On Thu, Feb 02, 2023 at 12:01:38PM -0500, Phillip Hallam-Baker wrote:
> On Wed, Feb 1, 2023 at 2:30 AM Nico Williams <nico at cryptonector.com> wrote:
> What is your issue with OCB? I am trying to think of something that
> wouldn't have an issue...

OCB fails pretty catastrophically with key&nonce reuse.

> I am not following your distinction between long and short term keys. All
> my data is stuff I want to keep secret for long term. But this is for
> encryption at the presentation level and the content is encrypted inside.

session keys == symmetric keys used by a process/thread/whatever that can
                reliably maintain a sequence number or chained IV for
                sending and a sequence number window or chained IV for
                receiving

long-term keys == symmetric keys that are not like session keys, and so
                  there isn't anything like a reliable counter that can
                  be used to construct non-repeating nonces

In _Kerberos_ a long-term key is any of:

 - the keys that tickets are encrypted to by the Kerberos ticket
   granting service (TGS) and authentication service (AS)

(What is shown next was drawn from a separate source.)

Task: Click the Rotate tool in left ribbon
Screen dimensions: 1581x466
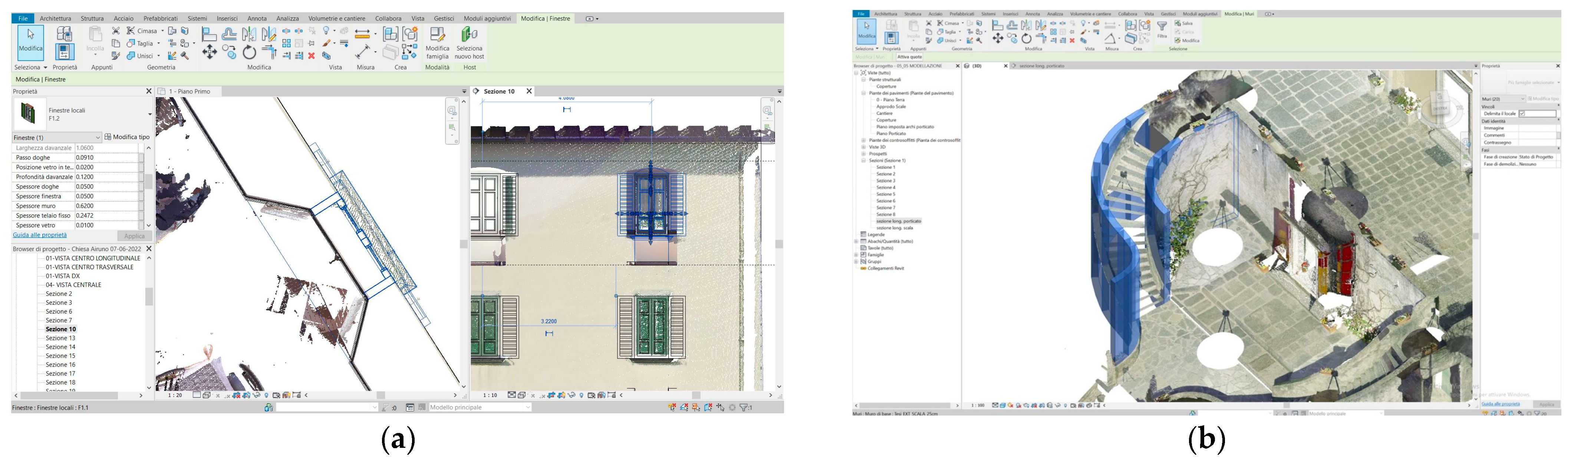Action: click(249, 53)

 - keys derived from passwords for user authentication at the Kerberos
   authentication service (AS)

In Kerberos there is no way to reliably keep a monotonic counter because
the AS and TGS are replicated and run on multiple servers, and it's all
stateless, so there is no way to keep a counter synchronized.

Some years ago (maybe ten?) we had a discussion on kitten at ietf.org about
adding AEAD cipher modes to Kerberos, and if I remember correctly I
proposed using timestamps and local metadata like PIDs and counters to
construct nonces for GCM/CCM/OCB.  And we couldn't get consensus for
that because a) for long-term session keys the cipher mode constructions
we have in Kerberos are good enough, b) the safety of this scheme was
not clearly awesome, c) we only really wanted AEAD for session keys.

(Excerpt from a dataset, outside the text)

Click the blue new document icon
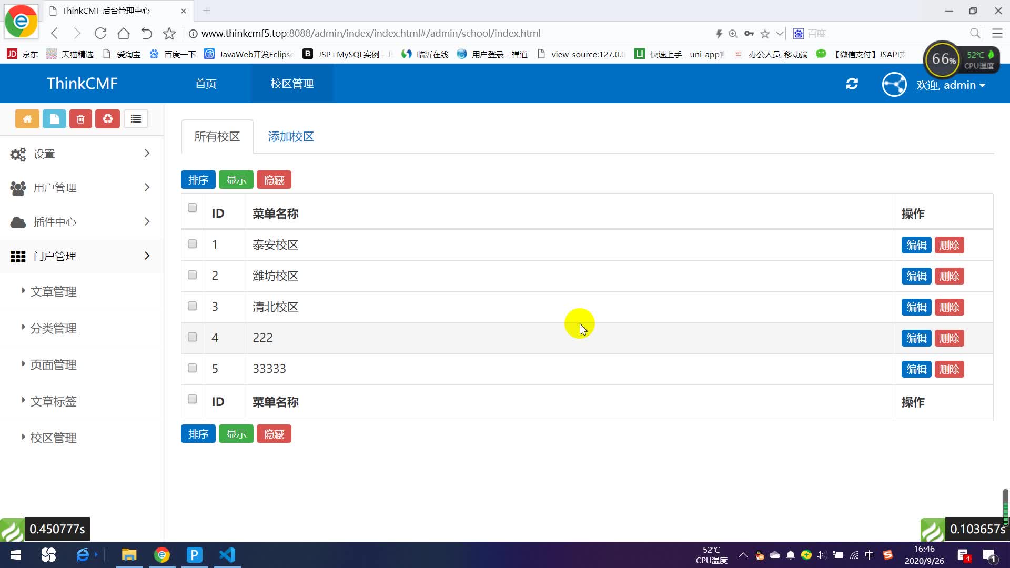The image size is (1010, 568). click(54, 119)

We do now have a new effort to use AEAD cipher modes for only session
keys in Kerberos.  The main concern right now in KITTEN WG is about how
to make sure those cipher modes are never used with long-term session
keys.  Luke Howard has a couple of Internet-Drafts on this:

 - draft-howard-krb-aead-01.txt
 - draft-howard-gssapi-aead-01.txt

> All my constructions tend to have the following form
> 
> 1) Perform a key exchange between the client device and the service host
> using the device level keys, KDF the result to 256 bits.
> 
> 2) (optional) Having established an initial secure tunnel, ratchet in key
> exchanges under the user key and service key, KDF the result to 256 bits.
> 
> 3) For each unit of data to be encrypted (envelope for data level, packet
> for transport level) pick a salt value, use a KDF to obtain whatever
> encryption key, MAC key and IV you need.

The key question is whether you can have a reliable, monotonic counter.

By the sounds of it these are what in Kerberos-land we'd call
"long-term keys".

If you can't keep a reliable, monotonic counter and you still want to
use OCB, you do have plenty of bits to attempt to avoid key&nonce reuse:
all the bits of salt that you use in your KDF, and all the bits of the
nonce.  You could use all of these metadata:

 - time (as granular as your local system clock allows)
 - a PID/TID
    - a start time for the PID/TID
 - a local message counter (can be ephemeral for the process/thread)
 - a per-message block counter

IIRC I or someone proposed something like that for Kerberos and we
couldn't get consensus.  But maybe for your system this would do?

I think the most important questions will be:

 - how likely is a key&nonce reuse event for your system given a design
   like this?

 - can an attacker force your devices to reuse a key&nonce?